IX. The Good Fellows Of The Beginning of the Century (1968-1974)
Yona Fischer, Catalogue: "Itineraries and Forms", 1976
1967-68 Paints In Ratchik's Shop.

1968  Paints Two Cubes, based on Reinhold's book.

1970-71 Paints Form.

1972  Works in the tiny studio he set up in the basement of his home.

Aroch's last years were marked by an intense intellectual attempt to establish a body of contexts in his work, far beyond its visual appearance.

His ruminations about the limits the canvas's fixed form could impose on the form within it seem to have prompted him to treat the canvas margins ("I saw that I could help the patch dwell in peace with the border, the frame, if I treated the edges," he said about the purplish form that contains the Tzakpar), to deny the rectangle's wholeness (Four Parts), to transgress its limits (Agrippas Street), to create a three-dimensional illusion within it (Two Cubes) and, finally, to develop inside it a three-dimensional form (see the transition from the 1970 Form to the relief Form of 1972).

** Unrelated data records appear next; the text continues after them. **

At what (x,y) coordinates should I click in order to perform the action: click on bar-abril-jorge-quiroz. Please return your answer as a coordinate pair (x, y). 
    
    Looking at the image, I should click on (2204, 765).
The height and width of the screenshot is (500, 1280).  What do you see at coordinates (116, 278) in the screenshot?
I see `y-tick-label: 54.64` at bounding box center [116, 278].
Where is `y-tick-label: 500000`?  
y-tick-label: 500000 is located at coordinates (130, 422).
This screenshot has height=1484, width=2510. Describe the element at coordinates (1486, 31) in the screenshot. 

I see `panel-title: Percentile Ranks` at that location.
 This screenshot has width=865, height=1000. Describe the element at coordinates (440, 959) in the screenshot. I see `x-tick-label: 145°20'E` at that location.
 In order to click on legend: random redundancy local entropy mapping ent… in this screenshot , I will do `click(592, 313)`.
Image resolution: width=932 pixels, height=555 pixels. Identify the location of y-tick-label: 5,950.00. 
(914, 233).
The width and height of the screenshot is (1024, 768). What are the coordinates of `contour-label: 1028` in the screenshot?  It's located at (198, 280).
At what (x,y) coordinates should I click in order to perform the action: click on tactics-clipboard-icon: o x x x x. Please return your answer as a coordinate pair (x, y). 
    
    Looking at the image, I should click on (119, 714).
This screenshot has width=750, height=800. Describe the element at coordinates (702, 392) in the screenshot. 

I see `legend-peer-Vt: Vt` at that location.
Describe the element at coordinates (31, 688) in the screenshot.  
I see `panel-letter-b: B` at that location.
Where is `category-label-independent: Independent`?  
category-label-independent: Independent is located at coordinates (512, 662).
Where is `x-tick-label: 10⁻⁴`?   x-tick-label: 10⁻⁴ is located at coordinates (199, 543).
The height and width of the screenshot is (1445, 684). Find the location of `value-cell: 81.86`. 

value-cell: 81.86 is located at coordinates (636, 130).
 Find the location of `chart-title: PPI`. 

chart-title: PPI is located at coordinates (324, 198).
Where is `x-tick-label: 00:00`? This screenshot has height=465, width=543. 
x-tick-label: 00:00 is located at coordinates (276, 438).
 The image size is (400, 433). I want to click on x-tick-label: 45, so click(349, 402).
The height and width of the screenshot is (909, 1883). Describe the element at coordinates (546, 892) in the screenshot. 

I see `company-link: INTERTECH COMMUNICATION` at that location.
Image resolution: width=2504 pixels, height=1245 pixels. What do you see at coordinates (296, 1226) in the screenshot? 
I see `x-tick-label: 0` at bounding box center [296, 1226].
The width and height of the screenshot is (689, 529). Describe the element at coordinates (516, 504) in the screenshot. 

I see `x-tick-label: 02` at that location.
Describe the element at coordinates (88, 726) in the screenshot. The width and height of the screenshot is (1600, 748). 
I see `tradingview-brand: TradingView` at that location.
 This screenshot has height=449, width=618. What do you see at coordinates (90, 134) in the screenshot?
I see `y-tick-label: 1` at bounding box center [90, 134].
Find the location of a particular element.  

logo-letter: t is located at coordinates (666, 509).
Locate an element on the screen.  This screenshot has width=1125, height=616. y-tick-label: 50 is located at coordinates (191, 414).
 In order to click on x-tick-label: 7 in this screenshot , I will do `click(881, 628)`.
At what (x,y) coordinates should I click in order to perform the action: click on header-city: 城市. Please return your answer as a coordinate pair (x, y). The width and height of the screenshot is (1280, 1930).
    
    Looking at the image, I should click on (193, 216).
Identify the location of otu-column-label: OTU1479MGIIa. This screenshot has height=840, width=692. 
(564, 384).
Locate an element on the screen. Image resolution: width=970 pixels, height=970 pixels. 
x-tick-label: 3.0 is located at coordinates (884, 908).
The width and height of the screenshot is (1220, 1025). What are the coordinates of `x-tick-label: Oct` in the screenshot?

Aroch referred to this way of working as his "trademark": "Every painter has his trademark, which is not painting. For example, Tatlin's is the material, Duchamp's is the chair. Mine is the evolution of the Tzakpar form out of the boot." The development of a form out of a form is not a mere technical matter but, rather, an important element in a structure where materials, forms, notations and images (Bundle of Facts B.) find their place as an interpretation of times, places and forms that belong to the artist's past but also to his cultural and spiritual heritage.

As the artist intimated, the forms in In Ratchik's Shop (1967-68) and In Memory of the Good Fellows of the Beginning of the Century (1969) are based on the Russian constructivists' search, in the 1920s, for the two-dimensional and three-dimensional form. In this search Aroch discerns the possibility of creating a form that would be both primary and unique. His own search in Form (1974) is to be understood in the context of his emotional and intellectual identification with those artists' search. This work has remained unfinished, and Aroch thought of using it in the future. "The form is cut in cardboard, which is glued on plywood. Plywood isn't nice, but it can be fixed. I'm not happy with the format of this form. It has nothing to it. It's less than abstract, but it contains a lot. It has a sort of foot reaching forward, another backward. What matters is the relation between the elements, walking and limping, and the board, which will underscore the wood's thickness."